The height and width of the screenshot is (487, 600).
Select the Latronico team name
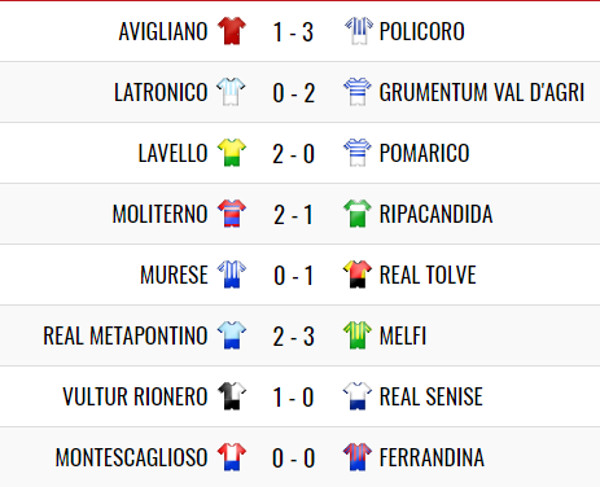(161, 92)
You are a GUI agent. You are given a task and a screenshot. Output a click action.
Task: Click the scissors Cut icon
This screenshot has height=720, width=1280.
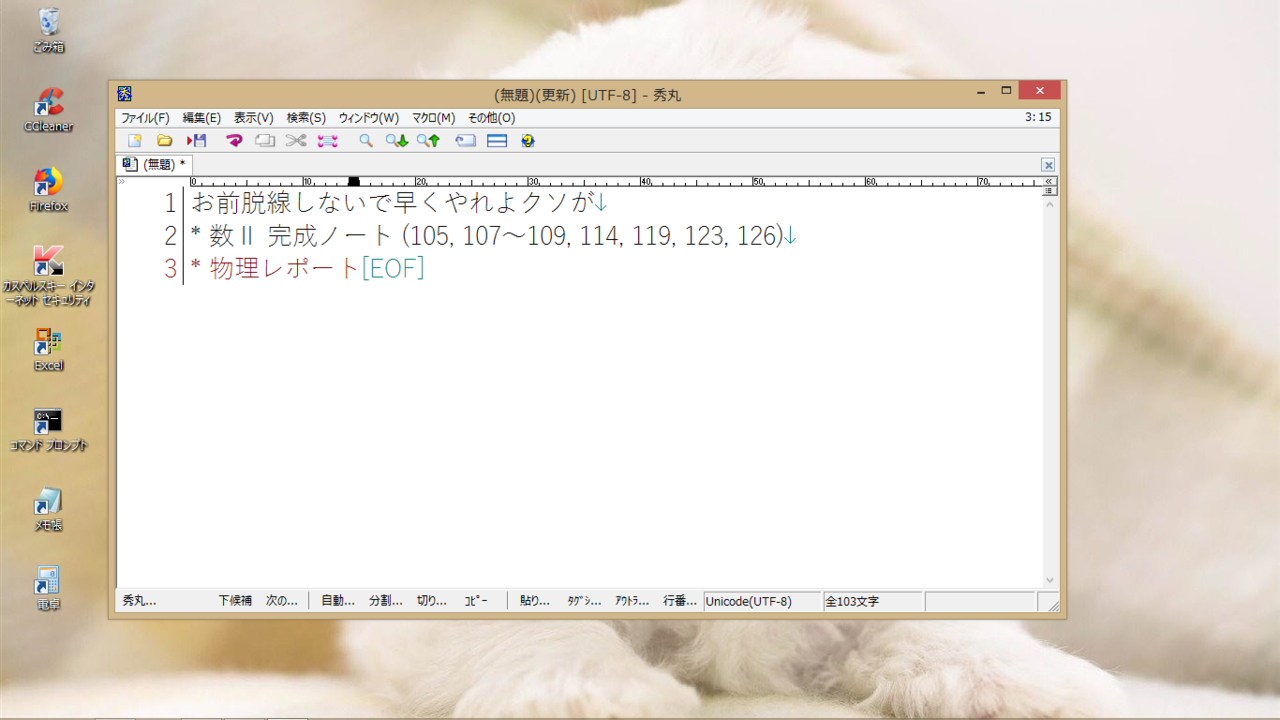(x=296, y=141)
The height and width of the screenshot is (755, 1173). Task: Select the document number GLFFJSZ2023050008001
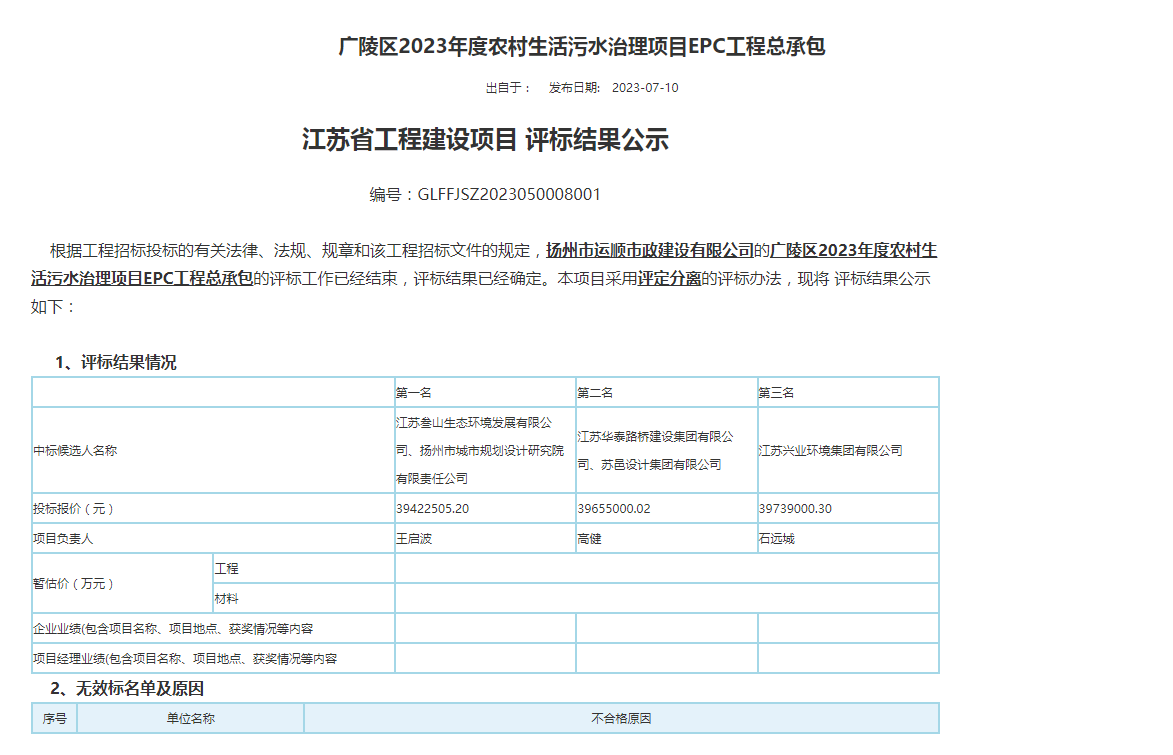coord(509,194)
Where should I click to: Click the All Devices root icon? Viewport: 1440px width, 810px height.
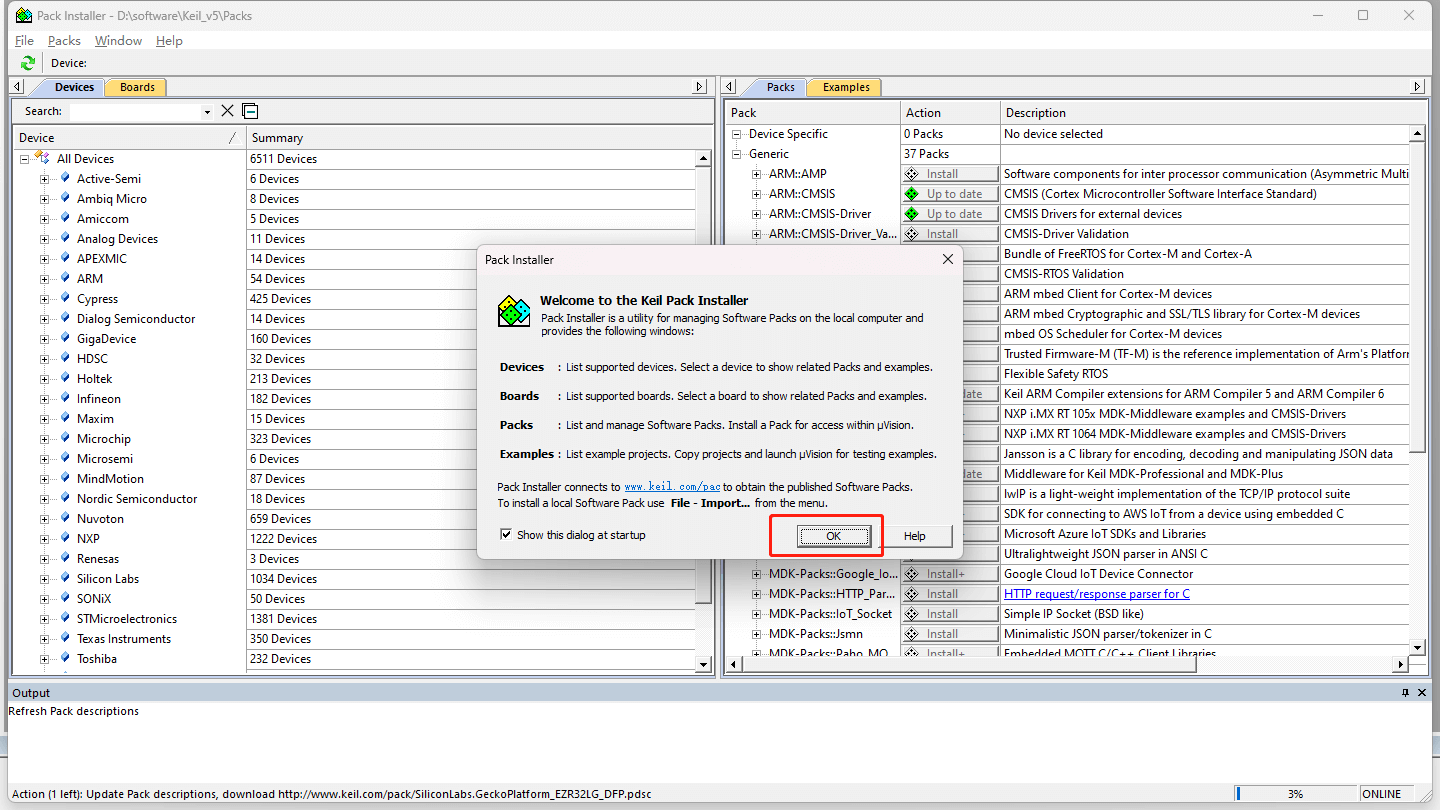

────────────────────

Brief >> Nothing but a number is asked for: how many lines of the records contain the word "icon"?

Answer to the problem >> 2